И Корнелиус продолжал докучать мне, и изумлял меня другими сумасбродными речами, и без конца богохульствовал, бредил и волновался; а ум его был уже столь расстроен, что вразумить его казалось невозможно; сверх того, он считал, что вернуться в ту же пещеру, откуда мы начинали свой путь с гилонгами, ему удалось только по милости Господней, и по тому же милосердию своему Бог дозволил ему приоткрыть великую тайну, каковую он, говоря по правде, понял едва ли наполовину и помнил лишь как сновидение, ниспосланное ему свыше; но поверил ему и внушил себе, будто великая гора Серто являет некий отсвет благодати Эдема, кою смогли воспринять даже эти варвары, несмотря на их преступную ересь; и отсюда святой отец заключил, что их учение тоже, должно быть, хранит что-то (уж и не знаю что) от этой благости; и провозгласил такое богохульство, что у меня волосы встали дыбом от ужаса: «Каждый может иметь свою собственную веру, как и свое лицо».
Тогда-то я и постиг, как крепко уже опутали его эти ламы своими сетями и заворожили его чарами, усыпив сначала каким-то магическим колдовством. Я постарался объяснить ему, как он неискушен в таких делах, словно желторотый птенец, и возражал ему, приводя на его рассуждения мнения авторитетнейших отцов нашей Церкви и ссылаясь на самые сильные из тех, какие только мог вспомнить; но Корнелиус непрестанно мне прекословил, припоминая другие сентенции святых отцов, и, правду сказать, такие же неотразимые, от чего я сбивался с толку и, совсем запутавшись, не умел ему ответить. А он так упрямился и так упорно стоял на своем и прожужжал мне все уши своими россказнями – так что я уже не знал, что и думать; тем более что менее всего на свете мог бы счесть его способным измыслить такую историю. Я попытался вернуть святого отца на путь рассудка и заставить его признать, что сия гора Серто – всего лишь куча камней, гилонги же – злые маги и интриганы, кои дьявольскими своими проделками хотели обратить его в их Веру, вместо того чтобы принять нашу – в Господа Нашего Иисуса Христа, а страна их – самый грязный и жалкий край на всем свете, а вовсе не неведомая, скрытая до срока земля чудес; но он уже так далеко продвинулся в своем безумии, что не желал ничего слышать и не внимал моим доводам. Я из себя выходил; слушая, как святой отец так хладнокровно нес несуразную ахинею, да к тому же ужасную ересь, в коей упорствовал до того, что вскоре отказался покинуть монастырь и решил остаться, чтобы, как он сказал, потрудиться над согласием наших народов и наших религий. Напрасно я толковал ему, насколько подобный труд идет вразрез с нашей миссией, он не желал уступать.

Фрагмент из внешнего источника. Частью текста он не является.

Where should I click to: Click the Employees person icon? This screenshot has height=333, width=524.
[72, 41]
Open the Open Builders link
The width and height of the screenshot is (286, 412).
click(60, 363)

Конечно, он сохранял видимость глубочайшего благочестия и проводил все свое время в молитвах; а гилонги считали меня теперь дурным человеком, не видя, в чем я могу упрекать столь славного священника – такого набожного и так неотступно блюдущего все предписания нашей религии; однако хотя он много раз бывал на церемониях сих гилонгов, и они все чаще приходили поучаствовать в наших обрядах, и кое-то из них выказывал похвальное рвение, несмотря на то, что понимание ими тайн Святого Писания оставляло желать лучшего, и я горько печалился, что такой прекрасный успех померк, пригашенный затмением души и разума святого отца, смущенного Демоном. Не зная, что предпринять, и не надеясь на помощь гилонгов в столь трудном случае, не в силах больше ни спорить с отцом Корнелиусом, ни убедить его в чем бы то ни было, я решился возвратиться на Гоа и дать отчет обо всех событиях нашим начальникам.